Crisi/ Borse Europa giù, Milano chiude a -2,67%, euro sotto 1,31

Crisi/ Borse Europa giù, Milano chiude a -2,67%, euro sotto 1,31 Aiuto a Irlanda non placa animi. Record spread Btp-bund, poi cala

Roma, 29 nov. (Apcom) - Hanno avuto breve durata i tentativi di stabilizzazione dei mercati dopo il via libera, ieri, da parte dell'Unione europea sugli aiuti all'Irlanda: già da metà seduta le Borse hanno virato di nuovo al ribasso, accelerando le perdite mentre l'euro ha a sua volta ceduto terreno, finendo sotto quota ,1,31 dollari per la prima volta da oltre due mesi. A Milano il Footsie-Mib ha chiuso con un meno 2,67 per cento, il Footsie Italia all share al meno 2,37 per cento. Nel frattempo i titoli di Stato di vari paesi dell'Unione valutaria hanno subito rinnovate pressioni. Tra questi anche i Btp italiani a 10 anni, con un aumento dei rendimenti che ha fatto segnare un nuovo massimo storico del divario (spread) rispetto agli equivalenti della Germania, i bund: per la prima volta a 200 punti base. Materialmente i Btp italiani devono offrire due punti percentuali di rendimento in più per trovare acquirenti sul mercato. A tarda seduta questo divario si è in parte attenuato a 1,95 punti percentuali.I rendimenti tendono a riflettere le percezioni dei mercati sui rischi di solvibilità di un paese: meno viene ritenuto affidabile più si pretende dai suoi bond in termini di tassi. Sempre oggi tensioni si sono fatte sentire anche sui bond di Spagna e Portogallo, con ampliamenti degli spread che già in precedenza erano a livelli superiori a quelli della penisola.
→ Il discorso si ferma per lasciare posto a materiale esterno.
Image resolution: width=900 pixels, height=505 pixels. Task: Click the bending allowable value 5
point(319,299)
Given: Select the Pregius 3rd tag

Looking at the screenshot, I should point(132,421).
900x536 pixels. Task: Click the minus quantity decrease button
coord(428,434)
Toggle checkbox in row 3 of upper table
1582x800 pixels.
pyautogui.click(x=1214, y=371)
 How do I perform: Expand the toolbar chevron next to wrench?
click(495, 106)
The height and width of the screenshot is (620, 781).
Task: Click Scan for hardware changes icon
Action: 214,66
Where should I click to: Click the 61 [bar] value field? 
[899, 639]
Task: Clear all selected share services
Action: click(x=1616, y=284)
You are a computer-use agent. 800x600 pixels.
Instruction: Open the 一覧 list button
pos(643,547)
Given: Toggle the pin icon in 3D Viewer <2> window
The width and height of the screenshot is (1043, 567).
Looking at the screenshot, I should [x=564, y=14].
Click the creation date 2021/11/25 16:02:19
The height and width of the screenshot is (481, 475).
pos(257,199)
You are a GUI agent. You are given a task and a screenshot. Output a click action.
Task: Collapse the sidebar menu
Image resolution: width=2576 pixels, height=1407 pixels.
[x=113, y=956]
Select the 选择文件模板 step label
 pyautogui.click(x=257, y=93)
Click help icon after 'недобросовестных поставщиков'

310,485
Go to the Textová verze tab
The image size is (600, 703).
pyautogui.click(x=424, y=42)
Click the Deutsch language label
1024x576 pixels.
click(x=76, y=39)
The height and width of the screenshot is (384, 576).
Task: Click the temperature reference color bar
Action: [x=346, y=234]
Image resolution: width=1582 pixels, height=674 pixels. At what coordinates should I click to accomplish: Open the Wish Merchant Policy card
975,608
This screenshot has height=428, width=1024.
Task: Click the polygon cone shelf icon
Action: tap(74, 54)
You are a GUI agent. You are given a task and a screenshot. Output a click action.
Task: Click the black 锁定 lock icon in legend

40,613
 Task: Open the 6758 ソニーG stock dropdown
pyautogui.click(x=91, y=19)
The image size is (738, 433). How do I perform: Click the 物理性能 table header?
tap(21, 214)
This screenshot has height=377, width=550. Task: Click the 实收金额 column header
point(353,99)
A tarda seduta Londra segna un meno 1,60 per cento, Parigi ha chiuso al meno 2,46 per cento, Francoforte meno 1,98 per cento. In una seduta volatile, in cui si sono accavallate diverse vicende, non ha contribuito a rasserenare gli animi l'ondata di rivelazioni da parte del portale WikiLeaks su documenti riservati degli Usa. L'euro ha toccato oggi un minimo a 1,3066 dollari, in serata si riavvicina a 1,31.